*Document section:*
Wednesday, August 31, 2011

Blast Furnace: Poem for Jack Foco

I wanted to celebrate this last day of August by announcing forthcoming work. "Nine days before he died the crows came at dawn", a poem for the late painter Jack Foco (March 1950-November 1998), will be up this fall, prior to Thanksgiving, at Blast Furnace; I will post the link once active.

For seven years I lived in the heartland--staying on past graduate school, "growing up" week after week (in the flounder after formal schooling) with humor and love thanks to a circle of serious, down-home assemblage artists, writers and musicians (including Jack's wife, Jill Foco: writer, artist, teacher, intuitive). Jack's artist statement, "Grateful for the Day" moved all of us to return to our medium day by day; helpless to help him, we could at least pay him tribute by using our time here wisely, working patiently, as he would have were he still here.

Of  his move to Iowa City and its effect on his process, Jack wrote, "I began to struggle with the challenge of painting a landscape that offers more horizontals than verticals. Looking up, the sky presented me with a solution, and I began to render more and more of the sky and its shifting patterns as a part of each painting..."  The painting at the top of this post, with its bouquet of snow-blues and lavendar sky, hangs on the wall in my writing cabin; I adore the range of blues. Here's to you Jack, surely continuing your inquiry into color and form in the afterlife with masters we have yet to name.

*Stored data:*

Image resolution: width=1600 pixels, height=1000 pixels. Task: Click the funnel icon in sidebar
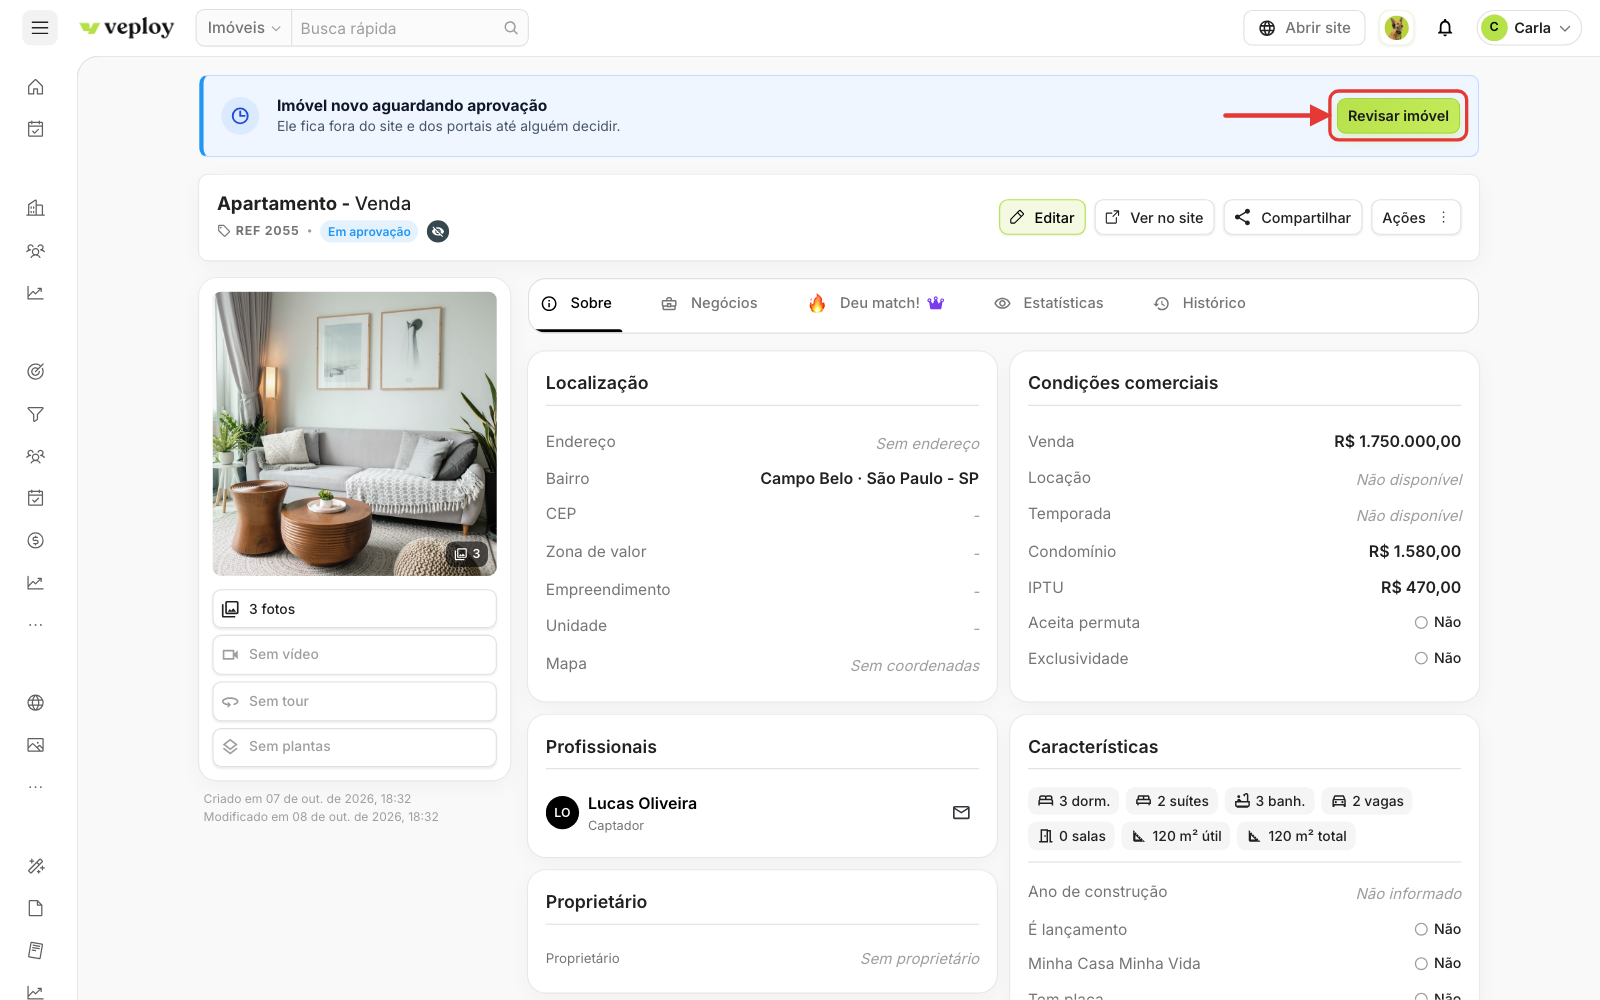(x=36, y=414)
* * *
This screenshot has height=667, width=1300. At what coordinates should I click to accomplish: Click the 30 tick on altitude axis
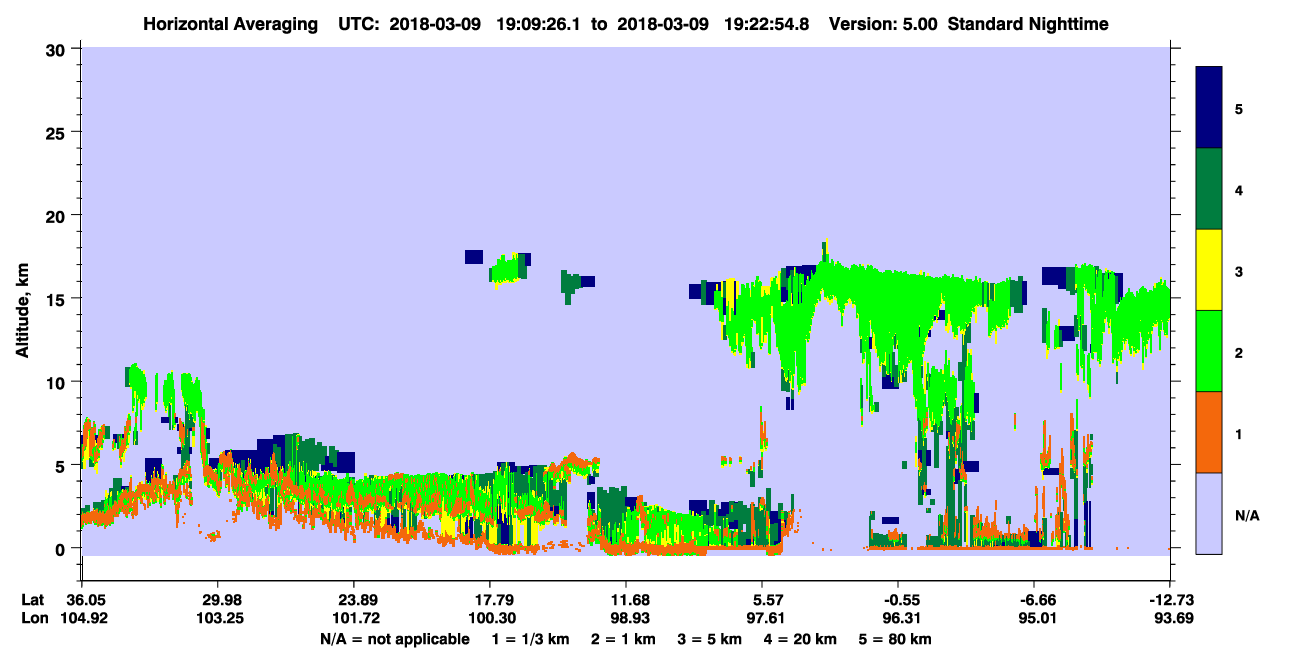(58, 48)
...
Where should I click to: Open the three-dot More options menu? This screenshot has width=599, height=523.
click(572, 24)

*Task set:*
1. According to the blog post about Jack Foco, where does the painting at the top of the post hang?
2. Copy the part of the blog post about Jack Foco starting at "Of  his move" and ending at "yet to name.".

*Answers given:*
1. It hangs on the wall in the author's writing cabin.

2.
Of  his move to Iowa City and its effect on his process, Jack wrote, "I began to struggle with the challenge of painting a landscape that offers more horizontals than verticals. Looking up, the sky presented me with a solution, and I began to render more and more of the sky and its shifting patterns as a part of each painting..."  The painting at the top of this post, with its bouquet of snow-blues and lavendar sky, hangs on the wall in my writing cabin; I adore the range of blues. Here's to you Jack, surely continuing your inquiry into color and form in the afterlife with masters we have yet to name.